▸ Aim of the task: Could you output the complete listing given below exactly?

▸ Data listing:
----------

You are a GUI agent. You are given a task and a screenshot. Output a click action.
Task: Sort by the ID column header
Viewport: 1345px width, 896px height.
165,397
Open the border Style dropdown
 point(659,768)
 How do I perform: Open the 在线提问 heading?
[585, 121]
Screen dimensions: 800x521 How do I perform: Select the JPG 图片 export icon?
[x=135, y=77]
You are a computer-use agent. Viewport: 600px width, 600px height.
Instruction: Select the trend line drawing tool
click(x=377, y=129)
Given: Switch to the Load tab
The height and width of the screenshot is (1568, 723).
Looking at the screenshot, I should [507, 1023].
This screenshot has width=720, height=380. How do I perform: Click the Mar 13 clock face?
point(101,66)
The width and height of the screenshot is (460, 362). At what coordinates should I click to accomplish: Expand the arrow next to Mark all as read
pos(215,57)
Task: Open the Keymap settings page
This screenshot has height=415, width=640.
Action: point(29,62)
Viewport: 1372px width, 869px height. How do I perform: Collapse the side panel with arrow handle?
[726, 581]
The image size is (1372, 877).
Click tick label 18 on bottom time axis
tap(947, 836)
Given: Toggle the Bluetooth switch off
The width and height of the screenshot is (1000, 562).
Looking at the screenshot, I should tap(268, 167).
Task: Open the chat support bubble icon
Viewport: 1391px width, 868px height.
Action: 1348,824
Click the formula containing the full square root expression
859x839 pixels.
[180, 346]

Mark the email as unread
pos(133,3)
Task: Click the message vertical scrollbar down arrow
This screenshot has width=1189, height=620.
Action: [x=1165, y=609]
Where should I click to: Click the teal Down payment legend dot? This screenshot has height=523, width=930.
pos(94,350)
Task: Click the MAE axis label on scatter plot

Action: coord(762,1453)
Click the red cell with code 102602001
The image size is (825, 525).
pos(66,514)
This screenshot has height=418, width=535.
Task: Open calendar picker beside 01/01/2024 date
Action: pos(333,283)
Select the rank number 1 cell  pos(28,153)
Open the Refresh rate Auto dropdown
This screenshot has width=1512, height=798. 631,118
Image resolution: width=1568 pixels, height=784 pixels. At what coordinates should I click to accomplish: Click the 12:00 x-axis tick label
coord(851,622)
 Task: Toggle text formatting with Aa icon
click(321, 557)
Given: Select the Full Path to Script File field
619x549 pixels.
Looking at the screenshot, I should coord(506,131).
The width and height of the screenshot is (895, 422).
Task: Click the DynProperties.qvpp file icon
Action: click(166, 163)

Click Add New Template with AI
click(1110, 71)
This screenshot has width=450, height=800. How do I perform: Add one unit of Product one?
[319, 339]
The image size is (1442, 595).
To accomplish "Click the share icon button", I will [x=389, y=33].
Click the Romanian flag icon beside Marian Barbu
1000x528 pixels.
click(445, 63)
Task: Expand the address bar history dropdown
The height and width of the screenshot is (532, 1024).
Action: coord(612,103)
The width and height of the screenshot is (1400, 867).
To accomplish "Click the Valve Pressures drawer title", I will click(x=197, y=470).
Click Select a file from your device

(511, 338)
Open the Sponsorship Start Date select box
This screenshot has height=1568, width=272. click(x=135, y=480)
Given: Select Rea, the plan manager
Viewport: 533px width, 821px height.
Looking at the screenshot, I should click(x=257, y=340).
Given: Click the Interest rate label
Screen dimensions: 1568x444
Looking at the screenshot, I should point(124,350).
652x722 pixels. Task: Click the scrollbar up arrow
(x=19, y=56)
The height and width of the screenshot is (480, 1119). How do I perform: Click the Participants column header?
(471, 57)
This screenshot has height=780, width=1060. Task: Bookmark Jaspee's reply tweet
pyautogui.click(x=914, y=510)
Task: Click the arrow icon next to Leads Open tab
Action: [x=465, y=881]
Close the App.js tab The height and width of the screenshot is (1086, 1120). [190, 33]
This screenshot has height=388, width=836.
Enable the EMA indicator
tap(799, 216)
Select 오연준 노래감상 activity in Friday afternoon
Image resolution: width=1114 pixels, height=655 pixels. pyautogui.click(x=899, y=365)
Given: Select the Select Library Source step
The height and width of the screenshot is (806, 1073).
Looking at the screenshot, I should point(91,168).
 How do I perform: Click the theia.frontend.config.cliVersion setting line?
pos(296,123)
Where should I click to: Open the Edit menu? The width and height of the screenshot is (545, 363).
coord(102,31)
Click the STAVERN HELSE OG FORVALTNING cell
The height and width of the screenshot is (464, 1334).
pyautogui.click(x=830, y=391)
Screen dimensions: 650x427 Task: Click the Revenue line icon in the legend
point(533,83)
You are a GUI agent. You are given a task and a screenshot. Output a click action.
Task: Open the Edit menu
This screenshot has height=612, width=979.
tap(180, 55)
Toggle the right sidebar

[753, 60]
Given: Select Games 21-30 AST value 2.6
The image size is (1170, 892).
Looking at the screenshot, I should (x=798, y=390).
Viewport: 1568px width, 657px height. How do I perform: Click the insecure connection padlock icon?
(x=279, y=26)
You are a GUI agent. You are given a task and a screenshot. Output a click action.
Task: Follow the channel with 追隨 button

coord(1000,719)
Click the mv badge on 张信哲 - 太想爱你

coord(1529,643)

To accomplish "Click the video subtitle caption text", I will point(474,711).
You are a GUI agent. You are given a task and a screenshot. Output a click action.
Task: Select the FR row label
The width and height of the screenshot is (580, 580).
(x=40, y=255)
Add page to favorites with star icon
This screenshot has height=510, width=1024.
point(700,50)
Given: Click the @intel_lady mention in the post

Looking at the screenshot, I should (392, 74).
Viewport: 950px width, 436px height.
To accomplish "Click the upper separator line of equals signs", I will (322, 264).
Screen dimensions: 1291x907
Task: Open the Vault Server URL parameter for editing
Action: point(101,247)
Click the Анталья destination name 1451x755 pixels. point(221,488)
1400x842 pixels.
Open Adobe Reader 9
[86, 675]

----------

▸ Solution to the exercise:
You are a GUI agent. You are given a task and a screenshot. Output a click action.
Task: Sort by the ID column header
Viewport: 1345px width, 896px height.
165,397
Open the border Style dropdown
 point(659,768)
 How do I perform: Open the 在线提问 heading?
[585, 121]
Screen dimensions: 800x521 How do I perform: Select the JPG 图片 export icon?
[x=135, y=77]
You are a computer-use agent. Viewport: 600px width, 600px height.
Instruction: Select the trend line drawing tool
click(x=377, y=129)
Given: Switch to the Load tab
The height and width of the screenshot is (1568, 723).
Looking at the screenshot, I should [507, 1023].
This screenshot has width=720, height=380. How do I perform: Click the Mar 13 clock face?
point(101,66)
The width and height of the screenshot is (460, 362). At what coordinates should I click to accomplish: Expand the arrow next to Mark all as read
pos(215,57)
Task: Open the Keymap settings page
This screenshot has height=415, width=640.
Action: point(29,62)
Viewport: 1372px width, 869px height. How do I perform: Collapse the side panel with arrow handle?
[726, 581]
The image size is (1372, 877).
Click tick label 18 on bottom time axis
tap(947, 836)
Given: Toggle the Bluetooth switch off
The width and height of the screenshot is (1000, 562).
Looking at the screenshot, I should tap(268, 167).
Task: Open the chat support bubble icon
Viewport: 1391px width, 868px height.
Action: 1348,824
Click the formula containing the full square root expression
859x839 pixels.
[180, 346]

Mark the email as unread
pos(133,3)
Task: Click the message vertical scrollbar down arrow
This screenshot has width=1189, height=620.
Action: [x=1165, y=609]
Where should I click to: Click the teal Down payment legend dot? This screenshot has height=523, width=930.
pos(94,350)
Task: Click the MAE axis label on scatter plot

Action: coord(762,1453)
Click the red cell with code 102602001
The image size is (825, 525).
pos(66,514)
This screenshot has height=418, width=535.
Task: Open calendar picker beside 01/01/2024 date
Action: pos(333,283)
Select the rank number 1 cell  pos(28,153)
Open the Refresh rate Auto dropdown
This screenshot has width=1512, height=798. 631,118
Image resolution: width=1568 pixels, height=784 pixels. At what coordinates should I click to accomplish: Click the 12:00 x-axis tick label
coord(851,622)
 Task: Toggle text formatting with Aa icon
click(321, 557)
Given: Select the Full Path to Script File field
619x549 pixels.
Looking at the screenshot, I should coord(506,131).
The width and height of the screenshot is (895, 422).
Task: Click the DynProperties.qvpp file icon
Action: click(166, 163)

Click Add New Template with AI
click(1110, 71)
This screenshot has width=450, height=800. How do I perform: Add one unit of Product one?
[319, 339]
The image size is (1442, 595).
To accomplish "Click the share icon button", I will [x=389, y=33].
Click the Romanian flag icon beside Marian Barbu
1000x528 pixels.
click(445, 63)
Task: Expand the address bar history dropdown
The height and width of the screenshot is (532, 1024).
Action: coord(612,103)
The width and height of the screenshot is (1400, 867).
To accomplish "Click the Valve Pressures drawer title", I will click(x=197, y=470).
Click Select a file from your device

(511, 338)
Open the Sponsorship Start Date select box
This screenshot has height=1568, width=272. click(x=135, y=480)
Given: Select Rea, the plan manager
Viewport: 533px width, 821px height.
Looking at the screenshot, I should click(x=257, y=340).
Given: Click the Interest rate label
Screen dimensions: 1568x444
Looking at the screenshot, I should point(124,350).
652x722 pixels. Task: Click the scrollbar up arrow
(x=19, y=56)
The height and width of the screenshot is (480, 1119). How do I perform: Click the Participants column header?
(471, 57)
This screenshot has height=780, width=1060. Task: Bookmark Jaspee's reply tweet
pyautogui.click(x=914, y=510)
Task: Click the arrow icon next to Leads Open tab
Action: [x=465, y=881]
Close the App.js tab The height and width of the screenshot is (1086, 1120). [190, 33]
This screenshot has height=388, width=836.
Enable the EMA indicator
tap(799, 216)
Select 오연준 노래감상 activity in Friday afternoon
Image resolution: width=1114 pixels, height=655 pixels. pyautogui.click(x=899, y=365)
Given: Select the Select Library Source step
The height and width of the screenshot is (806, 1073).
Looking at the screenshot, I should point(91,168).
 How do I perform: Click the theia.frontend.config.cliVersion setting line?
pos(296,123)
Where should I click to: Open the Edit menu? The width and height of the screenshot is (545, 363).
coord(102,31)
Click the STAVERN HELSE OG FORVALTNING cell
The height and width of the screenshot is (464, 1334).
pyautogui.click(x=830, y=391)
Screen dimensions: 650x427 Task: Click the Revenue line icon in the legend
point(533,83)
You are a GUI agent. You are given a task and a screenshot. Output a click action.
Task: Open the Edit menu
This screenshot has height=612, width=979.
tap(180, 55)
Toggle the right sidebar

[753, 60]
Given: Select Games 21-30 AST value 2.6
The image size is (1170, 892).
Looking at the screenshot, I should (x=798, y=390).
Viewport: 1568px width, 657px height. How do I perform: Click the insecure connection padlock icon?
(x=279, y=26)
You are a GUI agent. You are given a task and a screenshot. Output a click action.
Task: Follow the channel with 追隨 button

coord(1000,719)
Click the mv badge on 张信哲 - 太想爱你

coord(1529,643)

To accomplish "Click the video subtitle caption text", I will point(474,711).
You are a GUI agent. You are given a task and a screenshot. Output a click action.
Task: Select the FR row label
The width and height of the screenshot is (580, 580).
(x=40, y=255)
Add page to favorites with star icon
This screenshot has height=510, width=1024.
point(700,50)
Given: Click the @intel_lady mention in the post

Looking at the screenshot, I should (392, 74).
Viewport: 950px width, 436px height.
To accomplish "Click the upper separator line of equals signs", I will (322, 264).
Screen dimensions: 1291x907
Task: Open the Vault Server URL parameter for editing
Action: point(101,247)
Click the Анталья destination name 1451x755 pixels. point(221,488)
1400x842 pixels.
Open Adobe Reader 9
[86, 675]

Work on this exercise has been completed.